Seulement cinq articles, 39 à 43. C’est peu.
L’article 39 du rapport Badinter indique : « L’employeur doit assurer la sécurité et protéger la santé des salariés dans tous les domaines liés au travail. Il prend les mesures nécessaires pour prévenir les risques, informer et former les salariés. » Cet article reprend, en le tronquant l’article L.4121-1 de l’actuel code du travail : la santé mentale, enfin intégrée dans le code en 2002, est de nouveau rendue invisible. Soulignons aussi l’absence des principes généraux de prévention qui forment les fondements à partir desquels l’employeur doit mettre en œuvre les mesures nécessaires pour assurer la sécurité et protéger la santé physique et mentale des travailleurs. Pire, la mesure fondamentale et générale de prévention, la nécessité d’adapter le travail à l’homme, et non l’inverse n’y est pas. C’est pourtant un principe essentiel. Comme celui construit par la jurisprudence de l’obligation de sécurité de résultats qui n’est repris en aucune sorte et risque même d’être écarté.
Face à cela agir !
Annie Thébaud-Mony, qui nous appelait à lutter en 2016 « pour que l’impunité des responsables de violence meurtrière au travail soit enfin brisée », en rappelant notamment ceci : « Chaque jour de l’année 2015, en France, en moyenne, deux travailleurs – le plus souvent des jeunes – ont été tués dans des accidents de travail ; chaque jour encore, huit à dix personnes sont décédées des suites d’une maladie liée à l’amiante ; chaque jour aussi, en acte ultime de résistance face au mépris patronal et/ou bureaucratique, plusieurs suicides liés au travail ont été accomplis par des travailleurs tant du secteur privé que de la fonction publique ou de l’agriculture. Enfin, selon une enquête officielle du ministère du Travail, plusieurs millions de travailleurs sont toujours, dans leur travail, exposés quotidiennement, sans protection, à des cocktails de cancérogènes. Les ouvriers, jeunes, sont les plus concernés. » (extrait du texte d’Annie Thébaud-Mony, du 31/12/ 2015, publié sur le site de l’association Henri Pézerat).
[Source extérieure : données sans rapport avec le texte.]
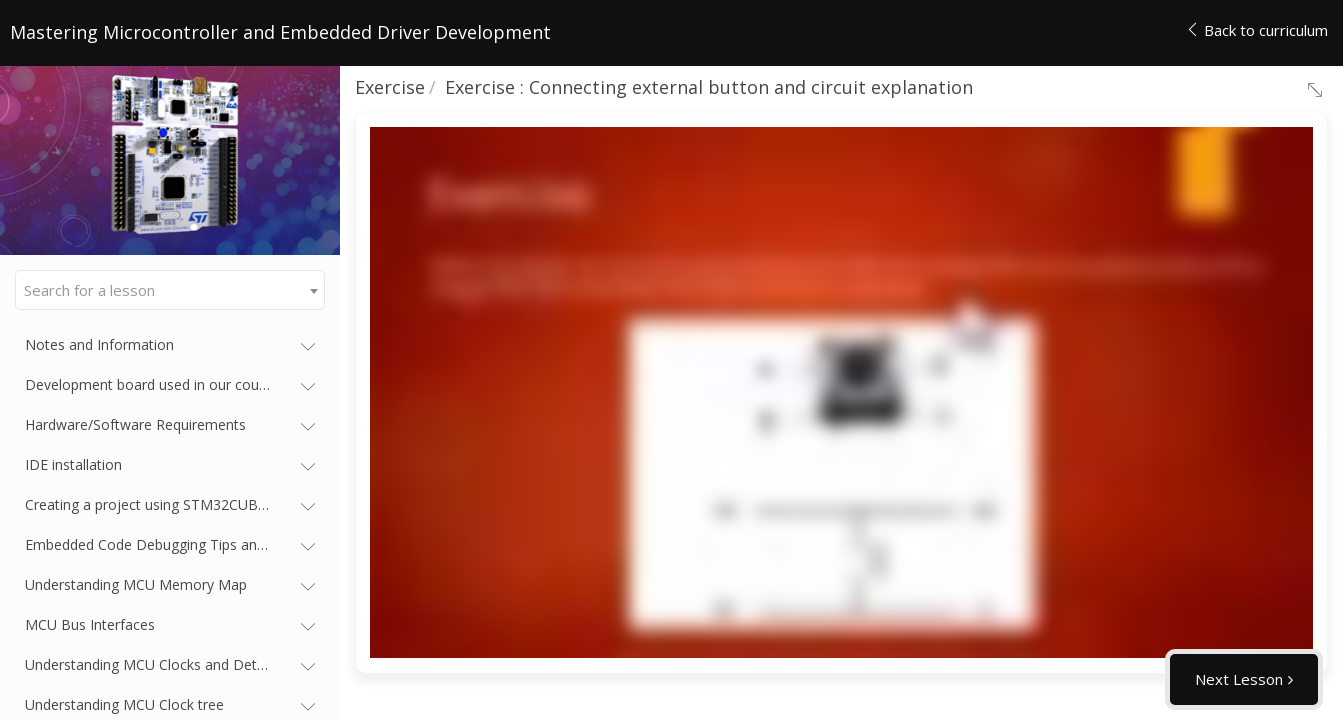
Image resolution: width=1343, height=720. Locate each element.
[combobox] (170, 290)
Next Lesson (1239, 679)
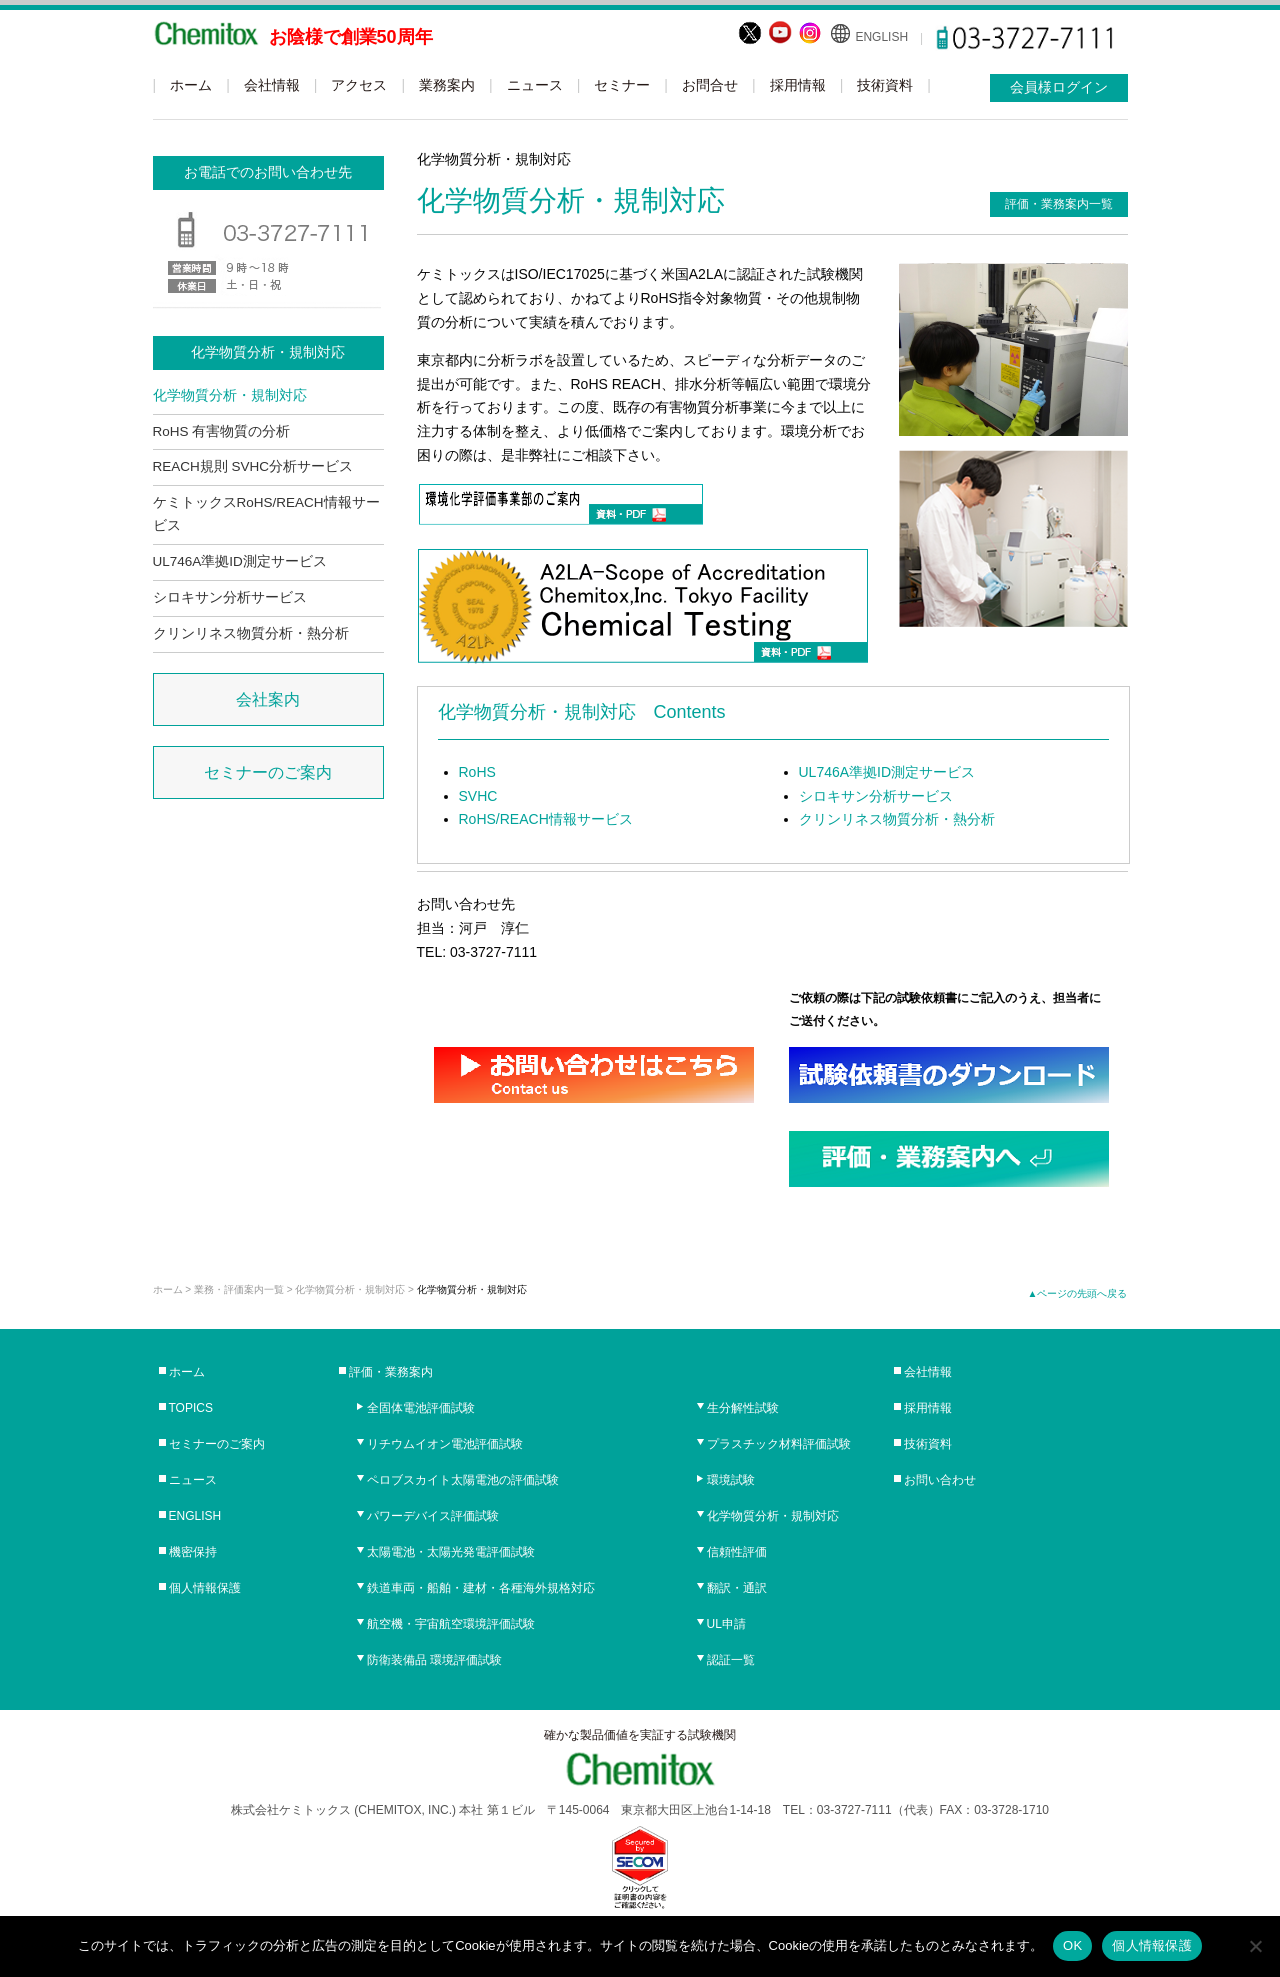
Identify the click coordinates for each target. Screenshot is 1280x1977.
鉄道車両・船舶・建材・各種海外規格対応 (481, 1588)
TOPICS (191, 1408)
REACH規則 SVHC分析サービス (253, 466)
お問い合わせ (940, 1480)
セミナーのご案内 (268, 772)
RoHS (477, 772)
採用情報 (798, 85)
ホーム (191, 85)
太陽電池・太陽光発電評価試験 (451, 1552)
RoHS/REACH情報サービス (546, 819)
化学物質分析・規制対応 (230, 395)
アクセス (359, 85)
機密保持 (193, 1552)
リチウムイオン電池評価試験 (445, 1444)
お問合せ (710, 85)
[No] (1255, 1946)
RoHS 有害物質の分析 (222, 431)
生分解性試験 (743, 1408)
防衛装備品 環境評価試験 (434, 1660)
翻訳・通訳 (737, 1588)
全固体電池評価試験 (421, 1408)
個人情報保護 (205, 1588)
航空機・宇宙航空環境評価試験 (451, 1624)
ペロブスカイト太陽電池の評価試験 (463, 1480)
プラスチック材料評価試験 (779, 1444)
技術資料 (885, 85)
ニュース (535, 85)
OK (1072, 1945)
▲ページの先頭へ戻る (1078, 1293)
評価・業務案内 (391, 1372)
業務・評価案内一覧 (239, 1289)
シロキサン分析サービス (876, 796)
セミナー (622, 85)
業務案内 (447, 85)
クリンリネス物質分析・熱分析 (897, 819)
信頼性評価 (737, 1552)
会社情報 (272, 85)
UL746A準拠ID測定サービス (887, 772)
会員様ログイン (1059, 87)
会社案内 (268, 699)
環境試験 (731, 1480)
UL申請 (726, 1624)
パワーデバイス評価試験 (433, 1516)
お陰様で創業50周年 (351, 37)
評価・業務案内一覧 (1059, 204)
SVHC (478, 796)
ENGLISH (881, 37)
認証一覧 (731, 1660)
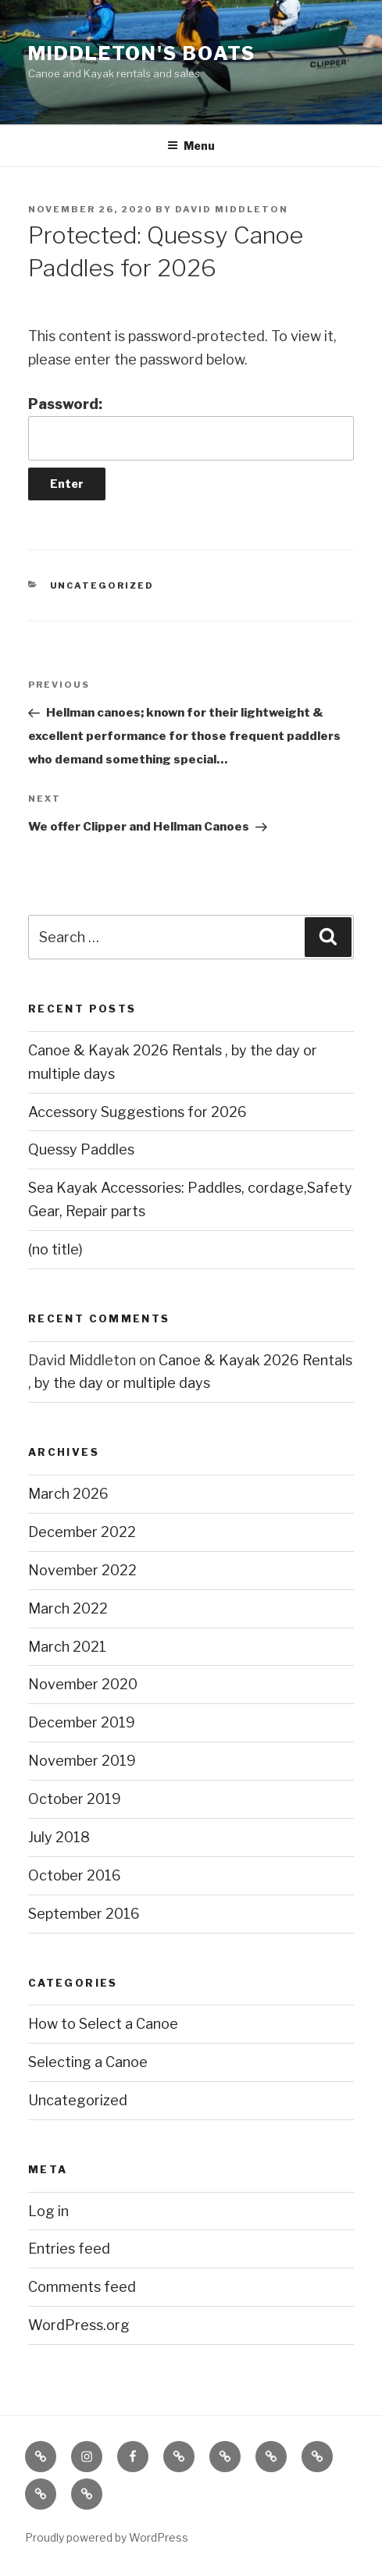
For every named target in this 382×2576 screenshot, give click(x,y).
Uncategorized (102, 585)
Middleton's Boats (141, 53)
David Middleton (231, 209)
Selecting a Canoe (88, 2062)
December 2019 (81, 1722)
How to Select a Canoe (103, 2024)
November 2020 (82, 1684)
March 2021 (67, 1646)
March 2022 (68, 1608)
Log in (48, 2211)
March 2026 (68, 1493)
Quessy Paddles (81, 1149)
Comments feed (82, 2287)
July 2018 (59, 1837)
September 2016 (84, 1913)
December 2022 (82, 1532)
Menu (191, 145)
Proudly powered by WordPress (106, 2537)
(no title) (55, 1249)
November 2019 (82, 1760)
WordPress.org (79, 2325)
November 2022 (82, 1570)
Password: (191, 428)
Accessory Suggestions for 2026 (137, 1112)
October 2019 (74, 1799)
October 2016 (74, 1875)
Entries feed (69, 2248)
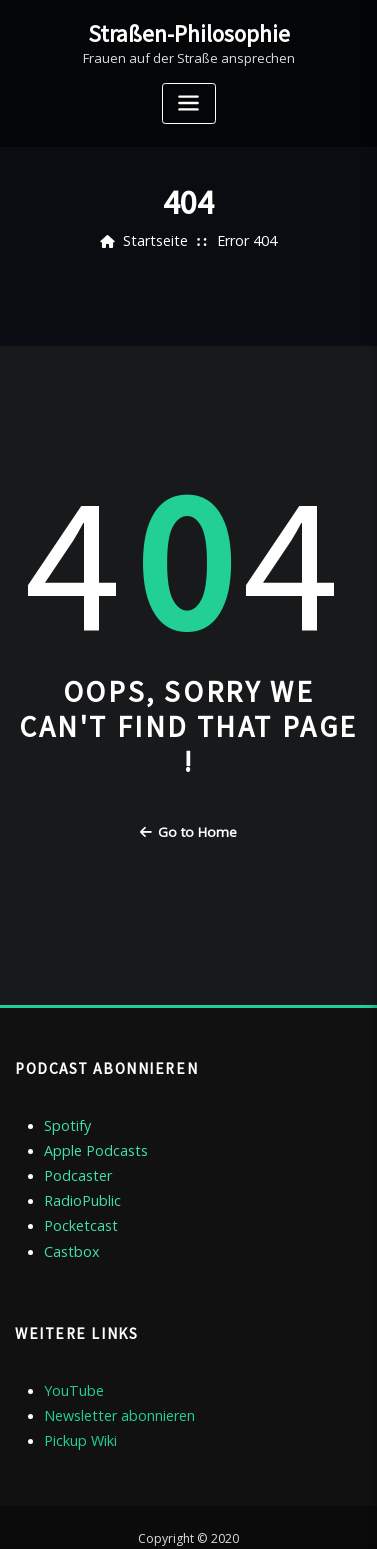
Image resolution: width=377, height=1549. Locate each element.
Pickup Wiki (78, 1416)
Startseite (158, 241)
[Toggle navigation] (189, 100)
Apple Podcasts (91, 1142)
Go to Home (188, 830)
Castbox (69, 1233)
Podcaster (75, 1165)
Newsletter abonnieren (114, 1393)
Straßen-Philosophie (189, 32)
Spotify (65, 1119)
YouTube (71, 1370)
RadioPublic (79, 1188)
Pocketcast (77, 1210)
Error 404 (244, 241)
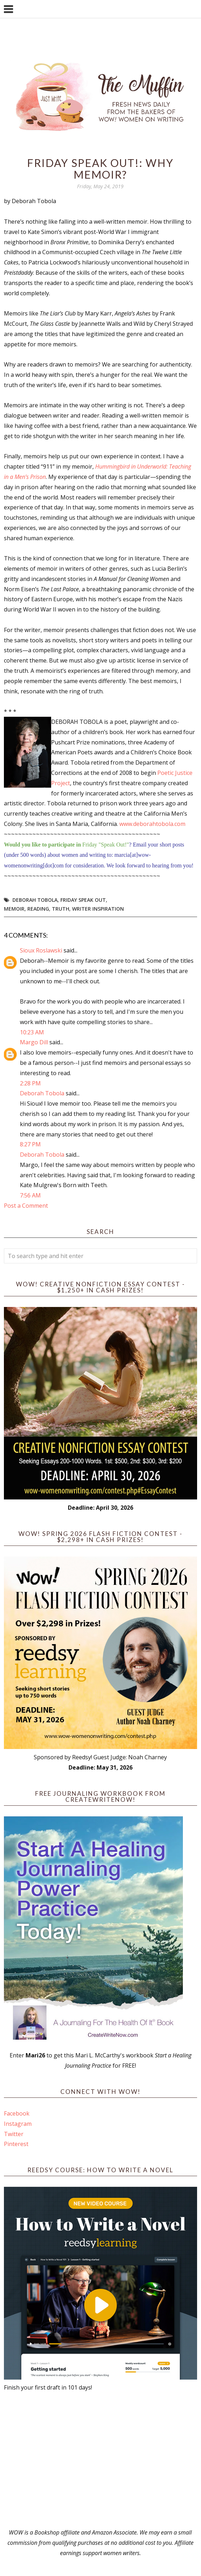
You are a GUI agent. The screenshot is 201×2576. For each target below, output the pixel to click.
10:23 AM (32, 1032)
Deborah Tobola (35, 899)
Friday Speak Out (83, 899)
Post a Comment (26, 1205)
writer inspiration (98, 908)
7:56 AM (30, 1195)
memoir (14, 908)
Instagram (18, 2124)
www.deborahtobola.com (152, 824)
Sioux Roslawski (41, 950)
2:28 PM (30, 1083)
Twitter (13, 2134)
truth (60, 908)
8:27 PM (30, 1144)
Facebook (16, 2113)
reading (38, 908)
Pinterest (16, 2144)
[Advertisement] (100, 2460)
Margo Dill (34, 1042)
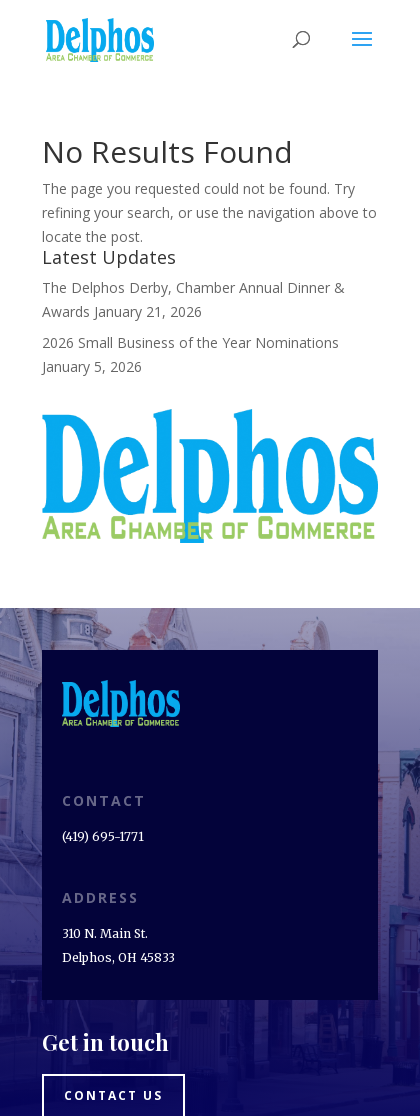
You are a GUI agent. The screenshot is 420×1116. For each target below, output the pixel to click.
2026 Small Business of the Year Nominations (190, 342)
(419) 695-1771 (103, 836)
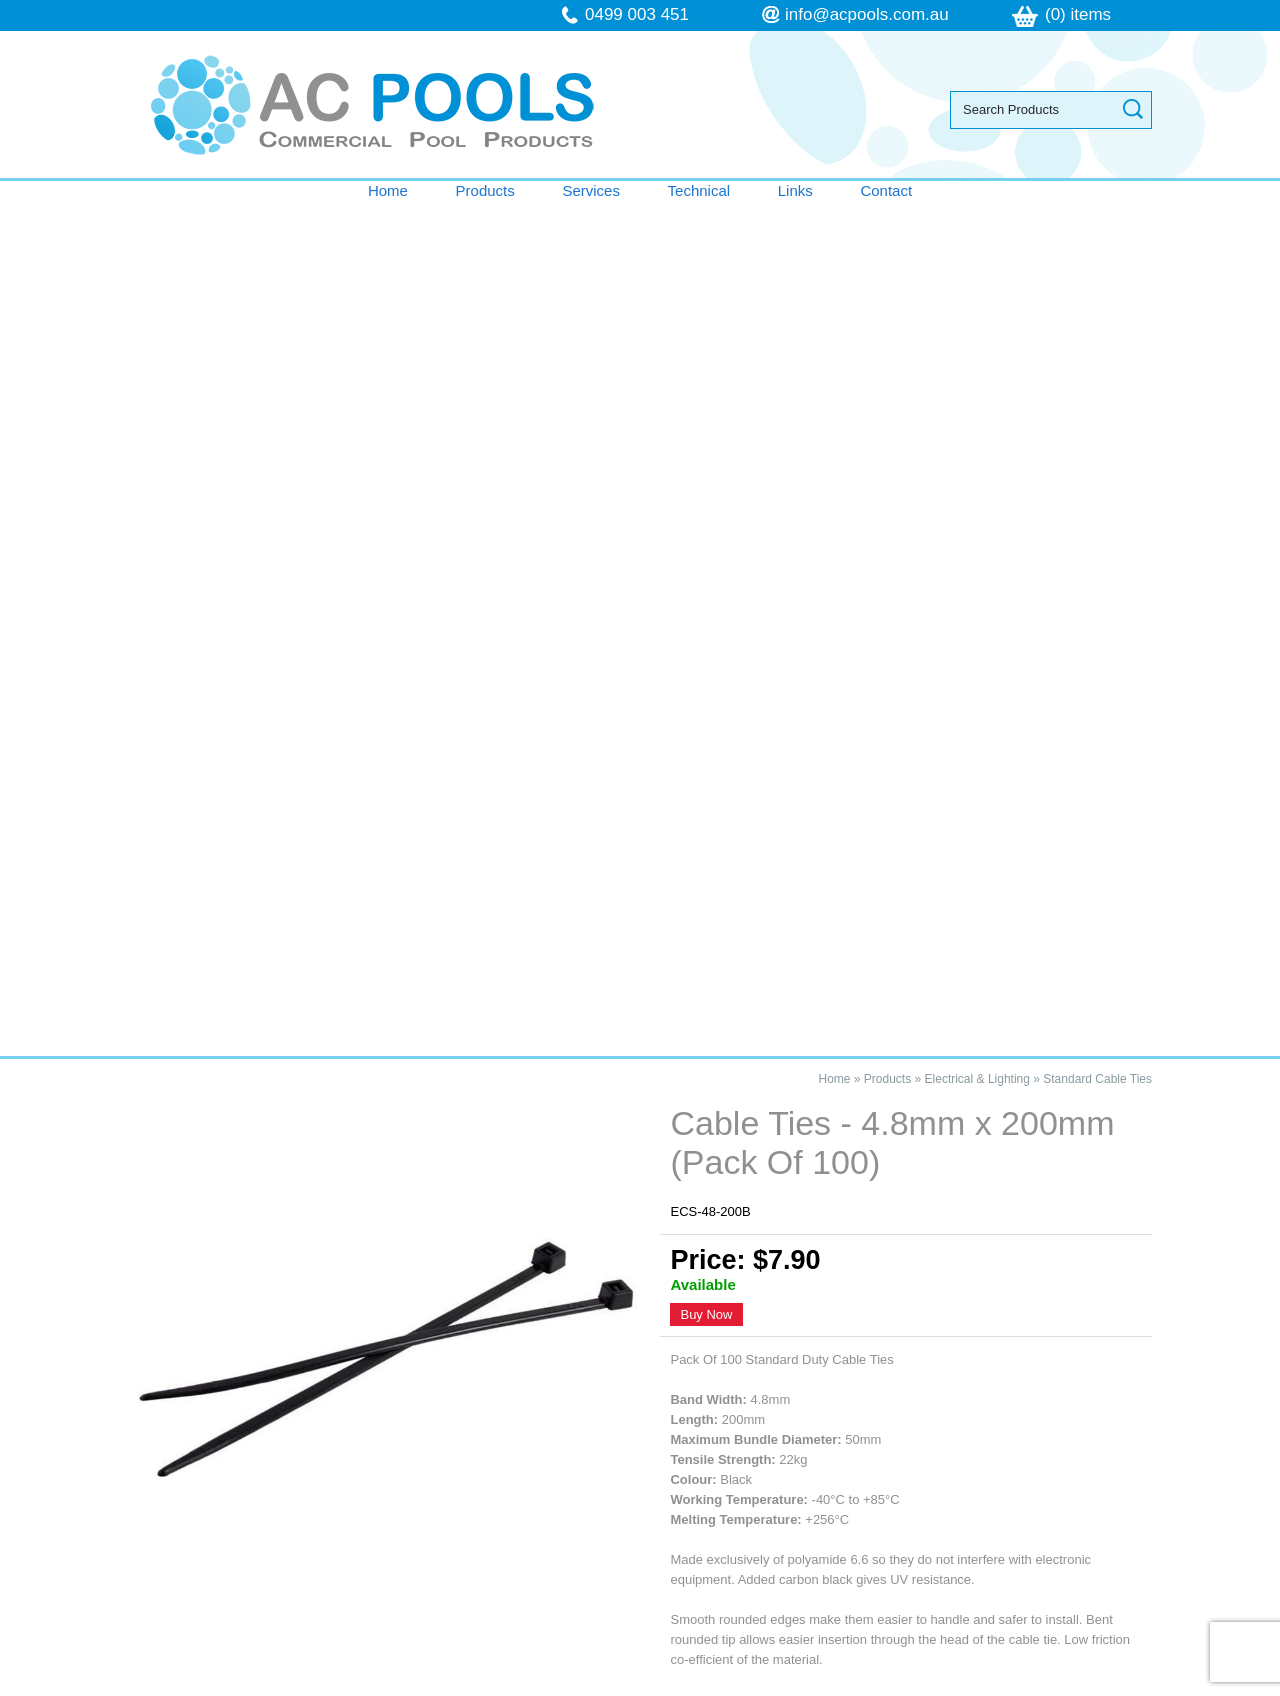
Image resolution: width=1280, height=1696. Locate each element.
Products (485, 190)
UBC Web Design (849, 1685)
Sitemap (380, 1685)
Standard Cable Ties (1097, 225)
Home (388, 190)
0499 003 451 (637, 14)
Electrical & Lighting (977, 225)
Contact (886, 190)
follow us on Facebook (917, 1530)
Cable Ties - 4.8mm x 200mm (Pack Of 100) (301, 1110)
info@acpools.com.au (867, 14)
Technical (699, 190)
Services (591, 190)
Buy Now (706, 461)
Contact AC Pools (640, 1004)
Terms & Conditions (235, 1490)
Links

Une confirmation, s’il en fallait, que la santé au travail est aujourd’hui une question centrale de luttes et de la nécessité d’investir nombreuses et nombreux les États généraux de la santé au travail dont nous parlons un peu plus loin.
Nous dédions ce numéro à notre camarade Brigitte Bioton de Sud Éducation dont le sourire, l’énergie et la combativité continueront à inspirer bien des luttes.